There are some positive signs. DFID has been a key player in developing a new experimental vaccine for Ebola that is proving highly effective. Over 119,000 doses have been administered in eastern DRC—an achievement that has probably saved thousands of lives. Modelling from Yale suggests that the use of the vaccine has reduced the geographic spread of Ebola by nearly 70%. This is not just about statistics. It is about, for example, Danielle, a 42-day-old baby in eastern Congo who survived Ebola last week thanks to the inspiring work of community volunteers, themselves Ebola survivors, and frontline health workers, supported by UK Aid.
Of course, we cannot do this alone. It needs grip and urgency, but it also needs humility. One of the reasons I have been talking in detail about this issue to Mark Green, my US opposite number, is not only that we share the US’s analysis but that the Americans will inevitably be major players in this response in terms of finance and expertise, as indeed they were in the Liberia Ebola outbreak. We need many more international donors to match our financial contributions and to sustain the international and local health operations in the field. That is why the UK has just hosted an event specifically on Ebola to build support for the response in the World Health Assembly in Geneva. It is also why I have agreed that my colleague, the Africa Minister, should visit eastern DRC immediately.

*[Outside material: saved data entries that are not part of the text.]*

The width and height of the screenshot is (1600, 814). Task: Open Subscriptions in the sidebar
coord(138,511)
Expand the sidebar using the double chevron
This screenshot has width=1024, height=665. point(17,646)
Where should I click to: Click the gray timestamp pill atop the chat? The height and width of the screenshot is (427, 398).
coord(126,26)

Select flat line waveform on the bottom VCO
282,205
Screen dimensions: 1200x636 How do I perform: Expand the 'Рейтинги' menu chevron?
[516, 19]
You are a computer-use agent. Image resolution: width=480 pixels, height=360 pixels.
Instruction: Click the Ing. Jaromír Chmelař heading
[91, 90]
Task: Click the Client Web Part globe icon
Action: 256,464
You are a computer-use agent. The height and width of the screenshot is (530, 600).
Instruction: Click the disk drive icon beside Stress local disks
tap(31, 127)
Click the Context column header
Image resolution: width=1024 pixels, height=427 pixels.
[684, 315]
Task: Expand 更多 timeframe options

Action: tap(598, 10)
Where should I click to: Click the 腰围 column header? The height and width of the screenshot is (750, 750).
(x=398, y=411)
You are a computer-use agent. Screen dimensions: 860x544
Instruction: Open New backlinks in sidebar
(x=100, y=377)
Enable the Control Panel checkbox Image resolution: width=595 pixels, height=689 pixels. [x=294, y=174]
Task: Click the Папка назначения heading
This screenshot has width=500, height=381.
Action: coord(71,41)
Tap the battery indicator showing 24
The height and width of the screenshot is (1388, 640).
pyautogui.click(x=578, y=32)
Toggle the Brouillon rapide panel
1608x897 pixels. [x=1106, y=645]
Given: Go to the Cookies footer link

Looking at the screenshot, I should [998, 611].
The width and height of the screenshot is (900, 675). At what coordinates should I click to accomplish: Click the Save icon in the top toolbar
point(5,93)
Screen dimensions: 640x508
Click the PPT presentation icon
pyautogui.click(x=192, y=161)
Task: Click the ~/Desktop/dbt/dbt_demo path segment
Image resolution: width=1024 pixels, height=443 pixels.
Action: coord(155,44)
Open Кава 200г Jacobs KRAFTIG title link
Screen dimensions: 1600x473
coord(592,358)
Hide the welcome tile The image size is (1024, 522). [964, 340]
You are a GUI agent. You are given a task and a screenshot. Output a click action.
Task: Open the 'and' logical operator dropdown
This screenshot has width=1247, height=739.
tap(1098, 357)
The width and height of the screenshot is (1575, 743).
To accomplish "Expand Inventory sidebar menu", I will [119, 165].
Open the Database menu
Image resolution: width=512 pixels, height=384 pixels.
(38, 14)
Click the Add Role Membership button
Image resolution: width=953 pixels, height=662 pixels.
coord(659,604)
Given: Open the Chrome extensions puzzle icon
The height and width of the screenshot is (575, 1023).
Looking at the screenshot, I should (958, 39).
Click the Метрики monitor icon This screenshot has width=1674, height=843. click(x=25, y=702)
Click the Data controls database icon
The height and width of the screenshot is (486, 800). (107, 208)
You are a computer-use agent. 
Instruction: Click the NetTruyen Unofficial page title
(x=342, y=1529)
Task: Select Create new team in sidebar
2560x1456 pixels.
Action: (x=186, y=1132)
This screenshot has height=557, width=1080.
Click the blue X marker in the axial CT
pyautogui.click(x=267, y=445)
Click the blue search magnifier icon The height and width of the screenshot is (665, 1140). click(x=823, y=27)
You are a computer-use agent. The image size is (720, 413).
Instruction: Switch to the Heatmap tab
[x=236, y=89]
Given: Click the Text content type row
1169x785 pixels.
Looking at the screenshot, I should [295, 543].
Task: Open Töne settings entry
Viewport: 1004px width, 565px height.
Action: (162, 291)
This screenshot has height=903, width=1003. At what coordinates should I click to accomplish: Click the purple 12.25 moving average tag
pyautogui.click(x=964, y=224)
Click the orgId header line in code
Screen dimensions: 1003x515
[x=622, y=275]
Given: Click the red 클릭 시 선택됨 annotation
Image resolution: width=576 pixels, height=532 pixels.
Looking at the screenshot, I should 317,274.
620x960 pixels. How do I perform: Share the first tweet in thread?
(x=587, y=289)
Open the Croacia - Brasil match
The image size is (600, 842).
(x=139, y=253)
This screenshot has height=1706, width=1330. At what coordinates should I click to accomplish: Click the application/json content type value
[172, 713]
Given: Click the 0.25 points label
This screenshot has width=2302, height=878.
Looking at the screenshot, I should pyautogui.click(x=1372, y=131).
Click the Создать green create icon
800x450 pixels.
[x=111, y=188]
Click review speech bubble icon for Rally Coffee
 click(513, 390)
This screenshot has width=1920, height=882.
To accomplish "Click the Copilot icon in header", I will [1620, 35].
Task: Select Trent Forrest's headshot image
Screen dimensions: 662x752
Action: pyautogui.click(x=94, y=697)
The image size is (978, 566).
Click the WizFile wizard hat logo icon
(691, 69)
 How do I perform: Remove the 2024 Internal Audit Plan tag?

This is a very dangerous situation where the Ebola virus is only one ingredient in a crisis that is fuelled by politics, community suspicion and armed violence. We need to act fast and we need to act generously. But above all, we need the right people on the ground who are completely on top of the situation and able to come up with quick solutions and to guide us in keeping up the support for—and, yes, sometimes the pressure on—the UN system, on non-governmental organisation, on opposition politicians and on the Government of the DRC to get this done. The stakes are very high. I will keep the House updated on our response.